If the case were to turn upon, the general issue only, or upon a finding by the jury that the plaintiff was not unlawfully attempting to detain the defendant in the shop, the defendant could not complain of this instruction as to the assessment of damages. It is substantially the same instruction which was given in Watson v. Christie, 2 Bos. & Pul. 224, and sustained there because the pleadings did not set up a justification, and so no question as to excess of force upon the part of the defendant could properly arise.
The difficulty with it in the present case is, that it seems to have been the • only measure for the amount of damages which was given to the jury, and it is not appropriate upon the hypothesis that the jury should find that the defendant was subjected to an unlawful imprisonment by the plaintiff, and so had a right to use so much force as was necessary to liberate himself, in which case he would be responsible, only for so much of the damage suffered by the plaintiff as arose from the excess of force.
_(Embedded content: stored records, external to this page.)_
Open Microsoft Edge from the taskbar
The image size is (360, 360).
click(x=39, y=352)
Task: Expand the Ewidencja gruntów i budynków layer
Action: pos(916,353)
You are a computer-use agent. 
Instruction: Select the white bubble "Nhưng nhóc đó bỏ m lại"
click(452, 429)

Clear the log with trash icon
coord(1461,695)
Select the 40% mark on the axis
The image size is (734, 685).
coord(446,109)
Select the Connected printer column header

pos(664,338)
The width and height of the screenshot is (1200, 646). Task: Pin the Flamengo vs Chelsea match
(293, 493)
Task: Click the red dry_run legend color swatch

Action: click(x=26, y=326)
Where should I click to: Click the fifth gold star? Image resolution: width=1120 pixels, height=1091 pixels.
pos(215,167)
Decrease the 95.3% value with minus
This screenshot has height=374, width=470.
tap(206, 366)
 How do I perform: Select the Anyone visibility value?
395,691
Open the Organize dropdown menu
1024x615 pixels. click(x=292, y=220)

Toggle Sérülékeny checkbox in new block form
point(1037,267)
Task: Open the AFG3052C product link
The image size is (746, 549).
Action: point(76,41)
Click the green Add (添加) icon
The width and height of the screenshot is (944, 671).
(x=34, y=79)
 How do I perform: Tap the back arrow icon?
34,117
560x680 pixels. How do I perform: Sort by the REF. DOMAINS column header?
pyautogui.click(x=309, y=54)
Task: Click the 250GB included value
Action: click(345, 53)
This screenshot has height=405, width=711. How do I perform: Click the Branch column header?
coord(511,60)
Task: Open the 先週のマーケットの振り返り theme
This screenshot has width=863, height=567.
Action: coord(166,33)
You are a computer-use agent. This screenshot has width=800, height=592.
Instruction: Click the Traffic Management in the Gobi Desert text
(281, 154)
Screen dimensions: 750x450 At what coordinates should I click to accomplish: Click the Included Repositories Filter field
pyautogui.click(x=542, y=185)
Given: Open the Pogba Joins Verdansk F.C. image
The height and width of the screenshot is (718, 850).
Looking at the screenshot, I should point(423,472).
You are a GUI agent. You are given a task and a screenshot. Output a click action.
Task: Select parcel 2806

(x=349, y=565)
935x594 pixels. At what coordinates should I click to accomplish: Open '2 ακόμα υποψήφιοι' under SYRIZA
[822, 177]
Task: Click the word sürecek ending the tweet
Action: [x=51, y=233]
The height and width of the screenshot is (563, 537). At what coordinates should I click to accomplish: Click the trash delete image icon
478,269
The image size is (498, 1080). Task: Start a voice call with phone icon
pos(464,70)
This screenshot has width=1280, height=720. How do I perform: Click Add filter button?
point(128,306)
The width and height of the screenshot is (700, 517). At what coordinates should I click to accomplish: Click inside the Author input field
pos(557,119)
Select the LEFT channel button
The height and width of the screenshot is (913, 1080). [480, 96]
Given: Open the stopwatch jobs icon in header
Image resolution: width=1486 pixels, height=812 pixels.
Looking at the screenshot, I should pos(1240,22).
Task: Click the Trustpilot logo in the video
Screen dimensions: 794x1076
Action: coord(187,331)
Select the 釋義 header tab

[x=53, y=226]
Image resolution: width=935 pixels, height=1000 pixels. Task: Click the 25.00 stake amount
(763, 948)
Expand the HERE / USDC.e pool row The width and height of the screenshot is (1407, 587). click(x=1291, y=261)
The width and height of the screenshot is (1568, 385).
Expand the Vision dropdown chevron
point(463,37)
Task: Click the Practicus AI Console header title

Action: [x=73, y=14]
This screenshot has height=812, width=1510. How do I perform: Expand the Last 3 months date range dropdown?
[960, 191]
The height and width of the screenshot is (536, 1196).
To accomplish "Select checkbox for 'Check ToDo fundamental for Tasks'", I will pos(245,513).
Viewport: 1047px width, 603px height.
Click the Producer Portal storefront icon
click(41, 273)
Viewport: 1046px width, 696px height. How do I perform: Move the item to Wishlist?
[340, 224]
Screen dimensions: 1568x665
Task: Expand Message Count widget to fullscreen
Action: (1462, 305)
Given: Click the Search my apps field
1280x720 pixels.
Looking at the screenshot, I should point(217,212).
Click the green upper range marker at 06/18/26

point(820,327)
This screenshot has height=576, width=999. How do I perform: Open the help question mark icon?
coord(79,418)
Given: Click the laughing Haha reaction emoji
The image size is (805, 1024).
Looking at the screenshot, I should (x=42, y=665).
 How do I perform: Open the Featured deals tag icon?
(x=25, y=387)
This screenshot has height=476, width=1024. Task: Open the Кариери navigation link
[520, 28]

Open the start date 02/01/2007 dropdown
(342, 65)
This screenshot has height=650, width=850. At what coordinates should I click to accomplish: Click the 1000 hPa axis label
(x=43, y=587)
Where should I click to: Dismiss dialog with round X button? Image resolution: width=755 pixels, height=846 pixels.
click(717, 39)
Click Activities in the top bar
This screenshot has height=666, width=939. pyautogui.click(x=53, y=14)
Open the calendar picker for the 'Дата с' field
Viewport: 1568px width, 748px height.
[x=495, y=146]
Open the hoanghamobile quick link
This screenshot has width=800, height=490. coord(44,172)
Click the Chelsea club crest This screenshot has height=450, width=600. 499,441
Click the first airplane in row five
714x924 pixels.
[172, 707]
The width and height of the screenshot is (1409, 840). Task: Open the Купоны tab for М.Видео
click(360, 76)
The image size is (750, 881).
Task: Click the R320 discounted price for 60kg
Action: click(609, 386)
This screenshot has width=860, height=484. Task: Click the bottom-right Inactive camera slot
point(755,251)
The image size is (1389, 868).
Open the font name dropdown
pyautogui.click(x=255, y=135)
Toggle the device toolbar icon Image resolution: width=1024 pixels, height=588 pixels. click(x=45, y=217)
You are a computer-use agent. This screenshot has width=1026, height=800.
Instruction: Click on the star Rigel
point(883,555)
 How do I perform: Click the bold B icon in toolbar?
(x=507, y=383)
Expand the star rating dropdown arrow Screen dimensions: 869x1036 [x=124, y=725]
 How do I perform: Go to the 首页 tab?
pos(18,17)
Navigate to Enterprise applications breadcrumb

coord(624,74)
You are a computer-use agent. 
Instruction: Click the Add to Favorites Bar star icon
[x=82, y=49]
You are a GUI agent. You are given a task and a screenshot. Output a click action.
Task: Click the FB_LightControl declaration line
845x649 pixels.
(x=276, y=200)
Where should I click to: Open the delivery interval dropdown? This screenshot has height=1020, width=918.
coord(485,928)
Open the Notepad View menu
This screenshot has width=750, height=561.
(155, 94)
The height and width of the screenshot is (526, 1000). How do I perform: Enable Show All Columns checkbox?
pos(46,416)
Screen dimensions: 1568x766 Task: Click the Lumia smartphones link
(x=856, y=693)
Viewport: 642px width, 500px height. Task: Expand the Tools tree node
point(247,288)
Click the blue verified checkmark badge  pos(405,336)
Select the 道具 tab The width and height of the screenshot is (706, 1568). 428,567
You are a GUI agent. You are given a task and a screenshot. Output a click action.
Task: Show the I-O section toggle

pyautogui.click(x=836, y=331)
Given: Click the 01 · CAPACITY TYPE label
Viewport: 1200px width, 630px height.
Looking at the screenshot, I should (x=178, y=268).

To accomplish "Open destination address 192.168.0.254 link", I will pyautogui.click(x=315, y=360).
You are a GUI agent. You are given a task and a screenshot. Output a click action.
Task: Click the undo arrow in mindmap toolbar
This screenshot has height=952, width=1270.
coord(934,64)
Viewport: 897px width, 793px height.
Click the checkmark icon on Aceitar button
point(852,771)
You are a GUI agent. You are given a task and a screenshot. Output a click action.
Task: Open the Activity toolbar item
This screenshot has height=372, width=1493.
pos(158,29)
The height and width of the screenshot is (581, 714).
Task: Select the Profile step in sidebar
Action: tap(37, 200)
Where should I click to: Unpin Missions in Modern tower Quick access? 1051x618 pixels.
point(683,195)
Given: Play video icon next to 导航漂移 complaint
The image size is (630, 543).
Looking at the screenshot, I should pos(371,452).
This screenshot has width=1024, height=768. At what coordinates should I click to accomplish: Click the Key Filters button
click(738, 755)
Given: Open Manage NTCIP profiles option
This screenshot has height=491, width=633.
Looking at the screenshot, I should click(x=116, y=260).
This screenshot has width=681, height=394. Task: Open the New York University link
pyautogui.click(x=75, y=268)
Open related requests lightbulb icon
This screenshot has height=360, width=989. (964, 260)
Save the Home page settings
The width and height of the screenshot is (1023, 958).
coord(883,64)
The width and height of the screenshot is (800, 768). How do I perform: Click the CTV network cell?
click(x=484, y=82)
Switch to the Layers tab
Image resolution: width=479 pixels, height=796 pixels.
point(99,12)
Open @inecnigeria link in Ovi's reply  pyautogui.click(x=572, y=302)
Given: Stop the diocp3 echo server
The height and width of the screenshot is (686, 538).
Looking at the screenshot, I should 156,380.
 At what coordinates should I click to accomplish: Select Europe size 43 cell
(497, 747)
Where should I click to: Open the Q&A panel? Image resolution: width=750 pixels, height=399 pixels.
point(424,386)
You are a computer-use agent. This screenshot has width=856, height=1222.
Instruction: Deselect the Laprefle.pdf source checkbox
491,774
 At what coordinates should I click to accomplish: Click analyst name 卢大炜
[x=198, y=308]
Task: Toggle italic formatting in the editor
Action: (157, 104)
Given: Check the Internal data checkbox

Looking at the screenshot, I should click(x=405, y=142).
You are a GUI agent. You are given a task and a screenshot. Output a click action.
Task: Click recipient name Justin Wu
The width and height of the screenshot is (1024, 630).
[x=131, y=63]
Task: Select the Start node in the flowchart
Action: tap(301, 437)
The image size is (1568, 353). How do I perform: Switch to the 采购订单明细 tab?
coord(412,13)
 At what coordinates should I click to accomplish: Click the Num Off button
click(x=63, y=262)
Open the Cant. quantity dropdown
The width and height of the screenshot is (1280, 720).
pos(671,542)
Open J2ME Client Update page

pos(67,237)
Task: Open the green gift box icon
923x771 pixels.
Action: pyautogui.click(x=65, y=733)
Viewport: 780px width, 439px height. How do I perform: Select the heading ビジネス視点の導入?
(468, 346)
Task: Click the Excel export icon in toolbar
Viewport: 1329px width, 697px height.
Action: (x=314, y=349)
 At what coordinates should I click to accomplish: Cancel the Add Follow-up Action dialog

Upon this phase of the case the plaintiff could not properly be said to be entitled, as matter of law, to the full compensation contemplated in the instruction. She might, or she might not be. It would depend upon the finding of the jury whether the defendant could have relieved himself from the unlawful imprisonment without doing the plaintiff any damage.
That this last is the proper and accurate limitation of the plaintiff’s right to damages, seems to be settled both on principle and authority. Rogers v. Waite, 44 Maine, 276; Jewell v. Mahood, 44 N. H. 474; approved in Dingley v. Buffum, 57 Maine, 379; Brown v. Gordon, 1 Gray, 185; Esty v. Wilmot, 15 Gray, 168; Coleman v. N. Y. & N. H. R. R. Co. 106 Mass. 164. The plaintiff’s counsel argues that inasmuch as the instruction given was correct if the jury found that there was no unlawful detention by the plaintiff, it was the duty of defendant’s counsel, if he desired instructions applicable to the other phase of the case, to request them, and that the omission to give them when no request was made is not the subject of exceptions. The same position was taken and overruled in Esty v. Wilmot, 15 Gray, 168, where the ruling at nisi prius, though not identical in form was the same in effect. In that case the ruling was that one who used unnecessary and improper force to accomplish a purpose which was lawful (though not made so by virtue of any special and particular authority given to him by law), thereby "became a trespasser ab initio, and would be liable for all his acts.” It could only be upon the ground that he was thus liable, that the rule, as to the measure of damages given in the case before us, could be regarded as correct. He would not be liable to make compensation for all the damage suffered by the plaintiff, unless he was "liable for all his acts ;” and this excludes the idea that he might lawfully use so much force as might be necessary to free himself from an unlawful detention by the plaintiff, and be liable only for the excess.
While we do not doubt that if the -attention of the presiding judge had been called to this branch of the defence, when he was giving his instructions as to the measure of damages, he would have made the needed correction, we do not feel at liberty
Exceptions sustained.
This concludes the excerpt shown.